この時も素早く本題に入った皐瑛に応える様に、雪娜も略礼を解いて顔を上げた。
「龍泉様の御子たちの行方が知れない、と」
「……何だと?」
さすがに、すぐの返答が出来なかった皐瑛に「先程龍泉様が直接更夜部までいらっしゃいました」と、すかさず雪娜が疑いようのない事実を告げる。
「今、御史中丞・鄭圭琪に更夜部の官吏の所在確認をさせています。殿下におかれましては親衛隊、北衙禁軍の禁軍兵たちの所在確認を何卒お願い致したく」
「……龍泉様の御子を攫った者が、王宮内にいると言うんだな」
「龍泉様の住まう地は禁足地。多少なりと魔物を退かせられる『術』を行使出来なければ、近付くことすら叶わぬ筈。候補は自然と絞られるのです」
「狙うは、おまえの追い落とし――か?」
御史台を束ねるようになって早々に、龍の子を攫われるだけでも失態と言われかねないところ、この上その子らに何かあっては、取り返しがつかなくなる。
「そして陛下を疑っている」
仮に雪娜が御史台にいられなくなれば、皇帝の権限で後宮に押し込めることが可能になる。
御史台更夜部は、一種の治外法権。
結界を張り、王都内で人を襲う魔物を退けられる特殊な「力」を持つからこそ、年齢ではなく「力」の有無、その強さが地位を決める。
朱雪娜は御史台更夜部で最も強固な結界を張れる者としてその地位を与えられている。
だが本当はもう一人、隠された力の持ち主がいることを、王家と更夜部だけが知っている。
――皇太子であるが故に、更夜部の所属にはならなかった游皐瑛が、実は雪娜以上の力の持ち主であることを。
「……私には答えかねる問いかと」
「陛下の所ではなく、春宮へ来ている時点でお察しだと思うがな」
特に不敬を咎めだてることなく、皐瑛は不敵な笑みを口の端に乗せている。
「まあ良い。
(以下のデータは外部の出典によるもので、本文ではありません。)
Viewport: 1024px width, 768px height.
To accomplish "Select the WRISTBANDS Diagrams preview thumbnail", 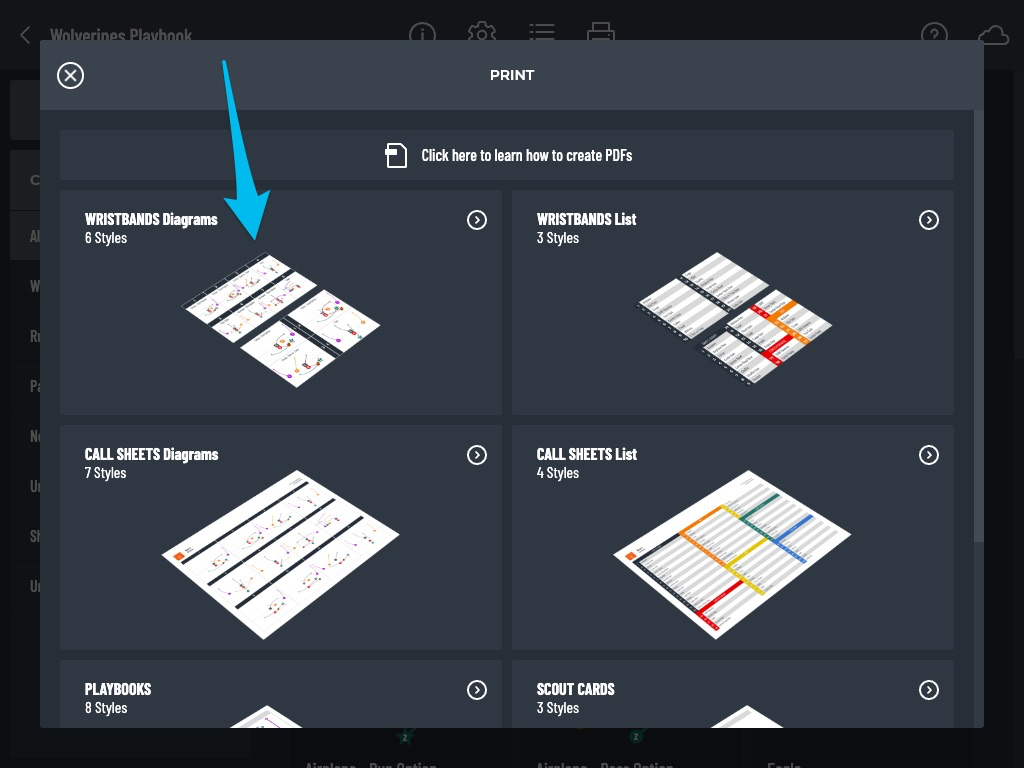I will coord(281,320).
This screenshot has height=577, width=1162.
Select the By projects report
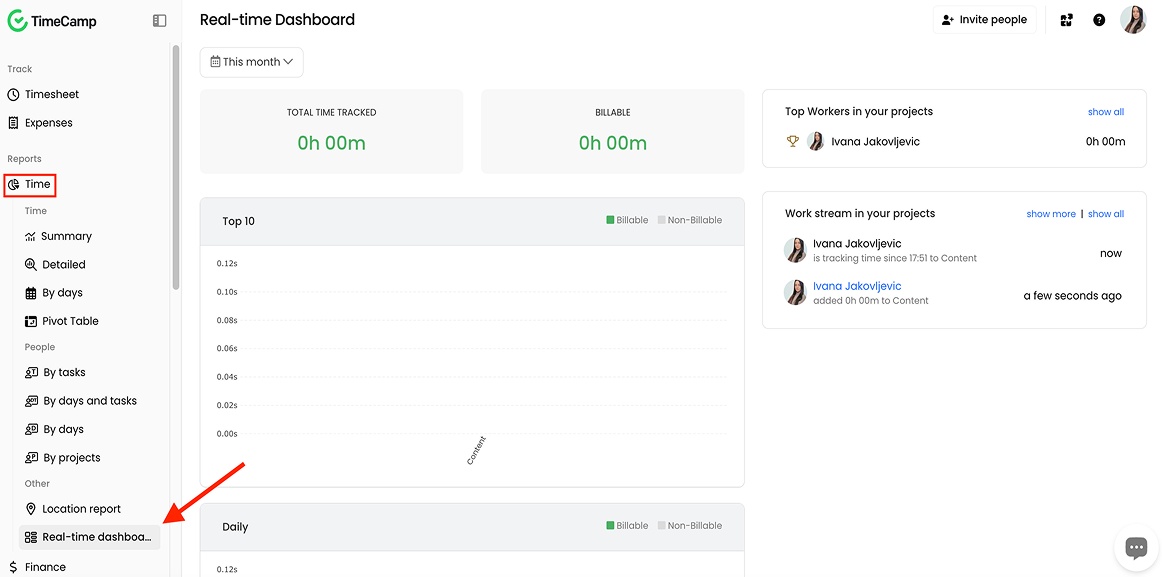[31, 457]
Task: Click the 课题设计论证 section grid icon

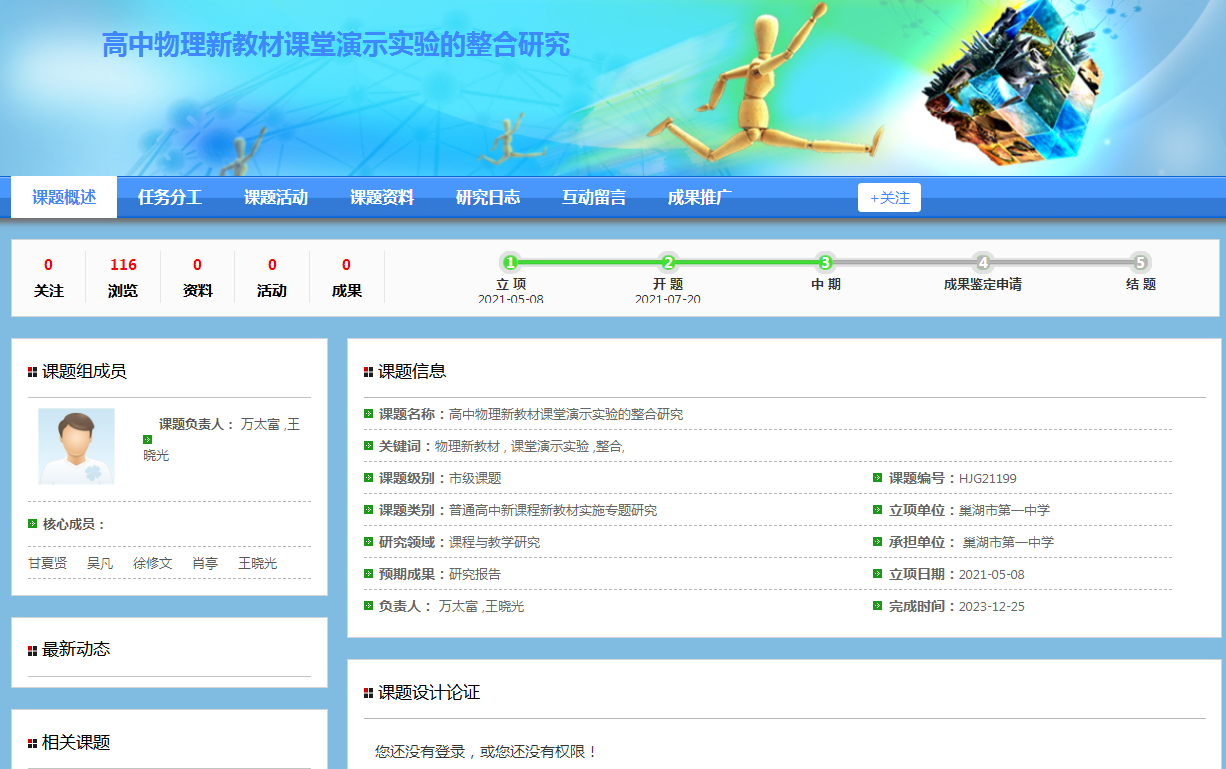Action: pos(368,693)
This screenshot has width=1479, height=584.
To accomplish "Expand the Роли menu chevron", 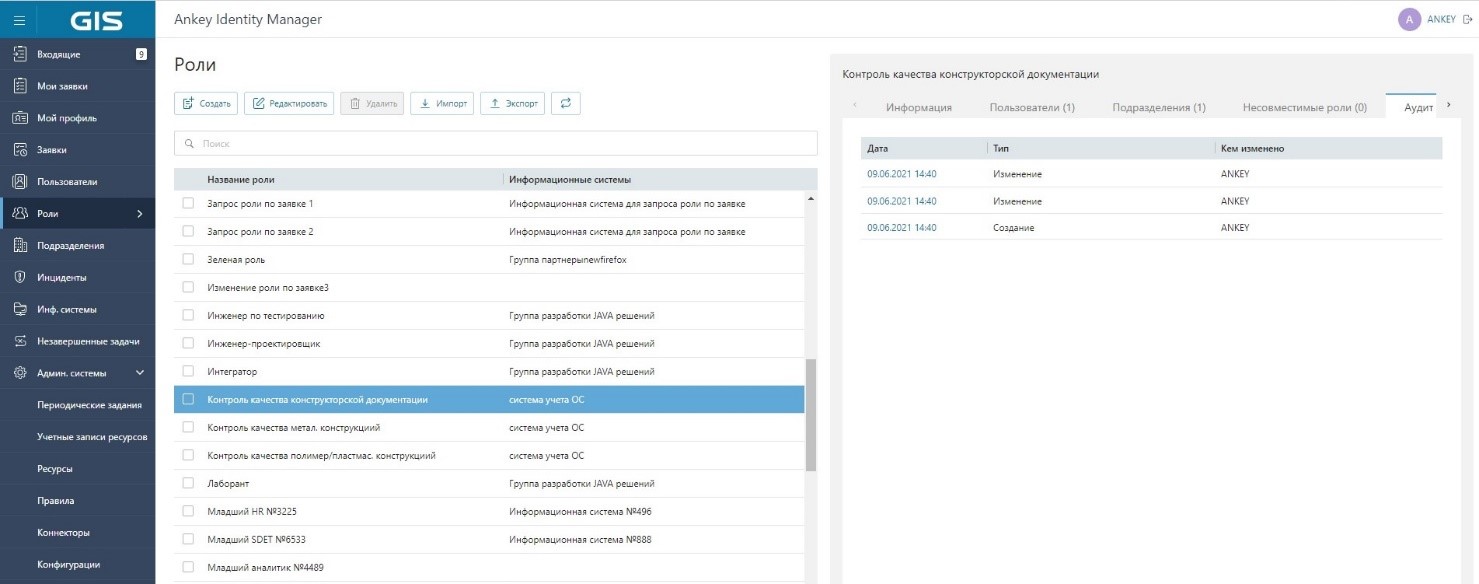I will 140,214.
戯れの会話を楽しんでいる場合ではなかったな」
戯れているのは殿下だけ。
そう言いたいのを雪娜はグッと堪えていたが、皐瑛はとっくに察しているとばかりに微笑うと、飾り棚に乗せられた、一見すると彩り深い鉱石の塊を手に取って、書斎机の上にことりと置いた。
皐瑛がその鉱石の塊に手を乗せると、しばらくしてその石自身が淡い光を放ち始めた。
「!」
やがて濃くなった光は矢の如く窓の外へと突き抜けて行き、最後には一か所に集約されて照らし出される形に変貌した。
失せもの探し――皐瑛の、特殊能力の一つだ。
「……犯人か、龍泉様の御子たちかは分からぬが、郭山に手がかりがあることは間違いないだろう」
「ありがとうございます、殿下」
皐瑛が、思ったよりも早くその能力を貸してくれたことに雪娜は素直に頭を下げた。
北衙禁軍を探って貰うだけでも僥倖だと思っていたのだ。
「皐瑛」
そんな雪娜に、皐瑛は雪娜が想定していなかったことを口にした。
「今回の礼は、一度そう呼んでくれるだけで構わない」
「…………」
殿下、お戯れを――などと言いかけたものの、存外本気に見えるその表情に、雪娜も言葉に詰まる。
「ここで無礼を咎めだてる者は、今はいまいよ。――雪娜」
再度督促するかの様な呼び捨てに、雪娜はグッと唇を噛んだ。
「……感謝する、皐瑛」
敬語の外れた雪娜の言葉に、望んだ物を手にした、そんな笑みを皐瑛は浮かべた。
「禁軍兵の方は任せておけ。挙動不審な者がいれば、容赦なく締め上げておく」
「分かりました。ですが龍泉様が――」
雪娜は、龍泉が犯人が分かれば自分に引き渡すよう要求していたことを、そこで伝えた。
皐瑛は口元に手を当てながら、少しの間考える仕種を見せた。
「それは……犯人がどんな身分の輩だったとしても、忖度は許さぬと言うことだな」
「ご自分の手で裁きをせねば気が済まぬ、と。それが龍泉様のご意思とあらば、こちらは従うより他ないでしょう」
「承知した。確かに我ら如きが龍泉様の意向を無視出来よう筈もないからな」
「有難うございます。では、更夜部内の調査や禁軍兵を探った結果を待つ時間が惜しいですので、郭山へは私が向かいます。何か分かれば連絡を入れますので」
「――頼んだ」
こうして、朱雪娜は龍の子らを探して王宮を出立することになった。